- [What is needed]:
Your answer must be the line holding "Cut the selected item using the scissors icon" followed by every later line through the end of the entries, exactly as written.

- [Task inputs]:
----------

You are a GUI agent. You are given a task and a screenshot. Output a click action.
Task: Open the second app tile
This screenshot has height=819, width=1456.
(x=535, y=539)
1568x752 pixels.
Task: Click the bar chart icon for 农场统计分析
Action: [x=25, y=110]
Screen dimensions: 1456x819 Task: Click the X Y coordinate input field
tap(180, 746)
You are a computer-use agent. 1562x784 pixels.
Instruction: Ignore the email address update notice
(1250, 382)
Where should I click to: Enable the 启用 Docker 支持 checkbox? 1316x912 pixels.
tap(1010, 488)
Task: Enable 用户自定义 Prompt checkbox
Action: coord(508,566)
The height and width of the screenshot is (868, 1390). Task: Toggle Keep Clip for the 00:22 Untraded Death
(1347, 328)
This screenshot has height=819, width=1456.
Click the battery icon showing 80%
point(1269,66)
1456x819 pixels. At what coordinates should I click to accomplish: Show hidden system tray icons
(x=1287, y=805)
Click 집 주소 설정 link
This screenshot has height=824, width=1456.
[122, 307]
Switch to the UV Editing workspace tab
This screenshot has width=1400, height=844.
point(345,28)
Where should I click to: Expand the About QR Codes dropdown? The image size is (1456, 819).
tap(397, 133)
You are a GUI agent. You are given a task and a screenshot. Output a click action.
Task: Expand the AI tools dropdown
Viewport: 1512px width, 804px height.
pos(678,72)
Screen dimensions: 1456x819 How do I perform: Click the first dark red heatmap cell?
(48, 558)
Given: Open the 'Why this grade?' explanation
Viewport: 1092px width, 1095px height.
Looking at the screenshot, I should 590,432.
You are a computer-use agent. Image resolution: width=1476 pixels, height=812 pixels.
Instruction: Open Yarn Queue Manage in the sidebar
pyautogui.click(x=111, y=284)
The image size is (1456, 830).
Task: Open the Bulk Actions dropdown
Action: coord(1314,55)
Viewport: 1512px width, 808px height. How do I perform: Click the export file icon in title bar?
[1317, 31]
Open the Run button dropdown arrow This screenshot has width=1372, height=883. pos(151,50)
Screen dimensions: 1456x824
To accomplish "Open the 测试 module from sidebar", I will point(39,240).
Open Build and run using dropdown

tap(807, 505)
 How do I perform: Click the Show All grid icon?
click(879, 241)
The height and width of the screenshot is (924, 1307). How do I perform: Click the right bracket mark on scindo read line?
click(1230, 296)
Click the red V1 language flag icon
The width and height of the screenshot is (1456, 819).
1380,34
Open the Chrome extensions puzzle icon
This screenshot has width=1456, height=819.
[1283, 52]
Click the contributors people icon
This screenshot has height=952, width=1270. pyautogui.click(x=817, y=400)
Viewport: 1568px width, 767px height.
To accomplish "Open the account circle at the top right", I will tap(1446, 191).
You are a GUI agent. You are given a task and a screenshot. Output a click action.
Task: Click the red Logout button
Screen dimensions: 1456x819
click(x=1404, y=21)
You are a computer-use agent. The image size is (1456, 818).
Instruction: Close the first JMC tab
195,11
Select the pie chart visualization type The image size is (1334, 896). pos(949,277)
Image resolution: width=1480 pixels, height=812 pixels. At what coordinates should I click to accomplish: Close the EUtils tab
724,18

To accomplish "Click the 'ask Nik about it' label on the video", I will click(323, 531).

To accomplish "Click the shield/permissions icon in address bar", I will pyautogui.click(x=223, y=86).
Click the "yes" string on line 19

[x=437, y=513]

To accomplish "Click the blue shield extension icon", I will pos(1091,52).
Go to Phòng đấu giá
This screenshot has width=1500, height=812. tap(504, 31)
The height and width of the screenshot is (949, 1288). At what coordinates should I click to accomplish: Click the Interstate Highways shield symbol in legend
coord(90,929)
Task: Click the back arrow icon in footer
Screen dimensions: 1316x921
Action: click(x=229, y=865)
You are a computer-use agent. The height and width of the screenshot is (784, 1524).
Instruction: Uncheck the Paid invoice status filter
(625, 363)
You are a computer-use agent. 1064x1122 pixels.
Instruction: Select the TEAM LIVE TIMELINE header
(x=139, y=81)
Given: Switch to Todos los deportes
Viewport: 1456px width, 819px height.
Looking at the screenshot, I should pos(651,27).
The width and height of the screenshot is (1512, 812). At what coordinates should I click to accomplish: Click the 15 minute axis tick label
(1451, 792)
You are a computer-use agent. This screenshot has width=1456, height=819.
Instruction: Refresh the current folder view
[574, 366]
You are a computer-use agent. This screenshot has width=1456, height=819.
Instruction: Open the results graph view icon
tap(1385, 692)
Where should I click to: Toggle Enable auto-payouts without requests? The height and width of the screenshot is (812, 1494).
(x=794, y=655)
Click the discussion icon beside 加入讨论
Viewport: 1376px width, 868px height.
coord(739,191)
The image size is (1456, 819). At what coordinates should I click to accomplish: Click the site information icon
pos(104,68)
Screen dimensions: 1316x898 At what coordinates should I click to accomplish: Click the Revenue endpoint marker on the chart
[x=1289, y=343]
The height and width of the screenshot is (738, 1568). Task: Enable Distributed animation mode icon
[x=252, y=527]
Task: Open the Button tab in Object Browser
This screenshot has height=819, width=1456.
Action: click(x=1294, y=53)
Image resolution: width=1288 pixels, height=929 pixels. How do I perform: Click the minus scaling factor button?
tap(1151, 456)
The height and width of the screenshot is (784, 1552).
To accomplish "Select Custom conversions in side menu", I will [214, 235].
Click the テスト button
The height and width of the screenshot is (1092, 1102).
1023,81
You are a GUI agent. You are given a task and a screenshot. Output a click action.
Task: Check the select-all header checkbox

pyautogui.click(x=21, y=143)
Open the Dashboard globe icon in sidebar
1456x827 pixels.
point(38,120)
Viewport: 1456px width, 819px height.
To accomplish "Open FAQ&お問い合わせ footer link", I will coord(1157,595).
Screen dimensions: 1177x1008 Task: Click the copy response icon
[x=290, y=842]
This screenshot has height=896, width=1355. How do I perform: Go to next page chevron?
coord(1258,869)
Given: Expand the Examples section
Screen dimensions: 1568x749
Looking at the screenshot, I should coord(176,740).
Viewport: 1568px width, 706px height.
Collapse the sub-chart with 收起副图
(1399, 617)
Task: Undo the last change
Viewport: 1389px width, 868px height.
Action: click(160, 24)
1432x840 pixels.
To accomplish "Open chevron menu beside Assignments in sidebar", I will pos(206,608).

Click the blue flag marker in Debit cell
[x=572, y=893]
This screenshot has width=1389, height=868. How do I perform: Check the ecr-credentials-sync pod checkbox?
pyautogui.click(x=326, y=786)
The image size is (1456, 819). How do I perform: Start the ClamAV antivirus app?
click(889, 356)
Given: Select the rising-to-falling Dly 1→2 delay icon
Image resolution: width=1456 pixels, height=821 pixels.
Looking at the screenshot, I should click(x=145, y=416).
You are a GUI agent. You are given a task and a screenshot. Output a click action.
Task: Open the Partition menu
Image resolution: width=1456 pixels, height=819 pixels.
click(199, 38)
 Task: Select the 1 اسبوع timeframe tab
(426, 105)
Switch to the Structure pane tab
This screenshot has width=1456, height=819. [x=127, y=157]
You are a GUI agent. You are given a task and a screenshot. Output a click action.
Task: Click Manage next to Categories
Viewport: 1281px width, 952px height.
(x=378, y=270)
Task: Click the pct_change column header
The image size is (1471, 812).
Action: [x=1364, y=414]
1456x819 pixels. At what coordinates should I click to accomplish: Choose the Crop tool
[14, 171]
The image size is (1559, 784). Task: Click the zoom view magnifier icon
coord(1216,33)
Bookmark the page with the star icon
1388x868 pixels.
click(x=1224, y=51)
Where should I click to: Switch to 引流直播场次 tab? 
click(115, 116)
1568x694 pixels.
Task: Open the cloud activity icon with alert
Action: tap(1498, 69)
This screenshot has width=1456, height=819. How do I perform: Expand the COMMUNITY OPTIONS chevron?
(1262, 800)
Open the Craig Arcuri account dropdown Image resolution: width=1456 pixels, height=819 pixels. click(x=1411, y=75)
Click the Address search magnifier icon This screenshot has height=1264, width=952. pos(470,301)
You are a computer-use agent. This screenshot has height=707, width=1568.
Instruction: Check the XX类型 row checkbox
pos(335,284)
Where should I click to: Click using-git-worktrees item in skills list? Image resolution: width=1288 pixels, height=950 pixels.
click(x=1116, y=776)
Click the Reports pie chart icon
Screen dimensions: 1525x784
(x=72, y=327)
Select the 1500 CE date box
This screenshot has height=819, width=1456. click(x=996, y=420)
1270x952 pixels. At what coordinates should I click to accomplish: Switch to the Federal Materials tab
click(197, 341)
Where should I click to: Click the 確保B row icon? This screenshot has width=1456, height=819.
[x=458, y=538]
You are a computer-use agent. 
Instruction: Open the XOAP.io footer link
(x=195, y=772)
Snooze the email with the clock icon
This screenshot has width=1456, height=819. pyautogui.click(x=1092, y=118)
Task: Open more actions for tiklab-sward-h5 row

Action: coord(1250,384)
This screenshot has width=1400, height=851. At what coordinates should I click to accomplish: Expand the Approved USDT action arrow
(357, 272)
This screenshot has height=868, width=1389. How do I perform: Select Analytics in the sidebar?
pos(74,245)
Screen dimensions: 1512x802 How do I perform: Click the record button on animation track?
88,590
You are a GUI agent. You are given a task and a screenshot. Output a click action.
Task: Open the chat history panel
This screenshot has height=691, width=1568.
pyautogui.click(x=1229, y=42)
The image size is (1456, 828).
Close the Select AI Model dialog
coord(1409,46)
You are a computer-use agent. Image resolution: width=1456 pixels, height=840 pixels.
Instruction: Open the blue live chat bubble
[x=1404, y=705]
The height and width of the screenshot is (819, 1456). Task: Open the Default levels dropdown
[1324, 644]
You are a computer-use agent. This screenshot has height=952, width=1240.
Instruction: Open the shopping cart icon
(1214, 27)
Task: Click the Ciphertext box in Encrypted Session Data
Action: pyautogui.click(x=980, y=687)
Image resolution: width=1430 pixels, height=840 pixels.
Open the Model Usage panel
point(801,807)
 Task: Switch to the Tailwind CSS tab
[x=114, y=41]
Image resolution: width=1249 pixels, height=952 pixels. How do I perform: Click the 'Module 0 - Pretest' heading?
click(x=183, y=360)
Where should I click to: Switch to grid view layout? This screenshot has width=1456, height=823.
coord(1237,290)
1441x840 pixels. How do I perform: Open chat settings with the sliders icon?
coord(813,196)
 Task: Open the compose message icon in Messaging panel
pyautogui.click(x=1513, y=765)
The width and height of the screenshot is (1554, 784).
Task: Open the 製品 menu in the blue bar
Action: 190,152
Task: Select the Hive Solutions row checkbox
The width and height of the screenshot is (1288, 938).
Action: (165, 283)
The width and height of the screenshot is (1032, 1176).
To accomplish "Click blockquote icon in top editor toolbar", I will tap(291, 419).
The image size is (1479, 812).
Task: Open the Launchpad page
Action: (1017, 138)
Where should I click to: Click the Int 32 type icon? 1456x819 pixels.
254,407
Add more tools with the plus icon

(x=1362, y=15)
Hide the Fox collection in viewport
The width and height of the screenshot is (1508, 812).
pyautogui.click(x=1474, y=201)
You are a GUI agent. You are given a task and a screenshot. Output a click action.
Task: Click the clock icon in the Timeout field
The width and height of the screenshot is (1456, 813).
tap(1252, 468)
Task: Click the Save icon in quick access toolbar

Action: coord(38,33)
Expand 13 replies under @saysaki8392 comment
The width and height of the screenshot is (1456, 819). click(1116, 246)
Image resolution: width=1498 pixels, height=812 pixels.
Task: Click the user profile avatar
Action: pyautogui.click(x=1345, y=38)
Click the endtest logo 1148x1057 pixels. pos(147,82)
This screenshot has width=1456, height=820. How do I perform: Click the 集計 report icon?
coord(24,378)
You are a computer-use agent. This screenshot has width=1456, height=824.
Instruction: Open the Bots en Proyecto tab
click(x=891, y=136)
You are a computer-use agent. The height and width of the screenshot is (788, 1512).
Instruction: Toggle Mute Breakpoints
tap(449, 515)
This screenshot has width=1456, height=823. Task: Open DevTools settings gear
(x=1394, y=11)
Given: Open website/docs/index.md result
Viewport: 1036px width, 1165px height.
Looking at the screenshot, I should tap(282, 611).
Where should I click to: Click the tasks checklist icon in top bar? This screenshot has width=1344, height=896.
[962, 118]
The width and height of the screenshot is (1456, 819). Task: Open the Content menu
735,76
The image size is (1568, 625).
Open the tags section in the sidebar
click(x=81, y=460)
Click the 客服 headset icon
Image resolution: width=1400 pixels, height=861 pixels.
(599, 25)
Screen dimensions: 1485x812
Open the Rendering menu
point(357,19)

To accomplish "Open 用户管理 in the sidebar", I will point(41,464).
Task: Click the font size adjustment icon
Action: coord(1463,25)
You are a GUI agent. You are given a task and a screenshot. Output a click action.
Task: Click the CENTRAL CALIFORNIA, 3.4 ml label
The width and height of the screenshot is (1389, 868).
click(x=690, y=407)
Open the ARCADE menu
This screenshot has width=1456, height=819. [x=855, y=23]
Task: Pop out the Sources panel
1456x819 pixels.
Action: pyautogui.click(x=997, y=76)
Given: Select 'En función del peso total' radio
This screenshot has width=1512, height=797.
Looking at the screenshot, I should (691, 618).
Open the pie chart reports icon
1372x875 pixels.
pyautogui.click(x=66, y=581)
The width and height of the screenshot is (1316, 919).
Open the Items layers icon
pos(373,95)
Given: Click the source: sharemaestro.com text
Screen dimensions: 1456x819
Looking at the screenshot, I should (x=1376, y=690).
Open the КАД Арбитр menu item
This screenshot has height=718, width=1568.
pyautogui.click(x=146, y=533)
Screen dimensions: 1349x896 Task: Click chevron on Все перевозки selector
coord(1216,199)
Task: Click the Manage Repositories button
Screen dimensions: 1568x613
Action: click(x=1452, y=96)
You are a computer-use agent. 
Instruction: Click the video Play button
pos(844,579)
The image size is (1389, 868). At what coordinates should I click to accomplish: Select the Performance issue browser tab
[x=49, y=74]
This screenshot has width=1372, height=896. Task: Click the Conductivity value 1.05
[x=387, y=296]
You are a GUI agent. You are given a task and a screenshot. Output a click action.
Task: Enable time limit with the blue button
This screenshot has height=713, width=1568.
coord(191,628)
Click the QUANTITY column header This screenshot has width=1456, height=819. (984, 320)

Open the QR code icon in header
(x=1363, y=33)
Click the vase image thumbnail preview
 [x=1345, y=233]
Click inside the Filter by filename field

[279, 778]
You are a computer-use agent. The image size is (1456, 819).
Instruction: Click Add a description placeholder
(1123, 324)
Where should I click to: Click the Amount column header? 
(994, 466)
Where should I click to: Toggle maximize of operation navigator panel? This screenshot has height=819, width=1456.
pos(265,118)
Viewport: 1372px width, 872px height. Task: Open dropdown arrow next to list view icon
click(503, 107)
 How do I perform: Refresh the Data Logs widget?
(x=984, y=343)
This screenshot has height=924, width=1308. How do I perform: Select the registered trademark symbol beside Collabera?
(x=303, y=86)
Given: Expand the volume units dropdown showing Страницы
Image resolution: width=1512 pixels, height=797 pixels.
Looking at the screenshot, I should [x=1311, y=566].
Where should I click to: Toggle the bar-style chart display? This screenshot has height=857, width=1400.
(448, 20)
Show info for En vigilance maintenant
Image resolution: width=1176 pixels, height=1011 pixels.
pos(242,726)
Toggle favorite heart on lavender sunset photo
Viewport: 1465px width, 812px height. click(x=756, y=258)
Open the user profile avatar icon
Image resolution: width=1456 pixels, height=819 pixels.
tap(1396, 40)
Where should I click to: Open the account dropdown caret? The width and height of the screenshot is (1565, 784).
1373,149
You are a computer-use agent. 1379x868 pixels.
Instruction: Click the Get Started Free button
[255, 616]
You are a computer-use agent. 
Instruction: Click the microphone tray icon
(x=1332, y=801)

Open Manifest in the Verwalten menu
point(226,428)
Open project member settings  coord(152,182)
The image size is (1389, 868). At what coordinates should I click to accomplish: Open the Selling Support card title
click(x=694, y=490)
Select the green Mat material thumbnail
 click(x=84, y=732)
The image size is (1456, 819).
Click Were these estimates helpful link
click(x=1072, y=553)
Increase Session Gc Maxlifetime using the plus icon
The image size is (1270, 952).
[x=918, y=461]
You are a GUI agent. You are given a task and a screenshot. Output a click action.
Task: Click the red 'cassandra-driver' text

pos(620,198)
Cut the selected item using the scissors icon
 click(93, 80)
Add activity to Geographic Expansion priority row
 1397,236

----------

- [The completed task]:
Cut the selected item using the scissors icon
 click(93, 80)
Add activity to Geographic Expansion priority row
 1397,236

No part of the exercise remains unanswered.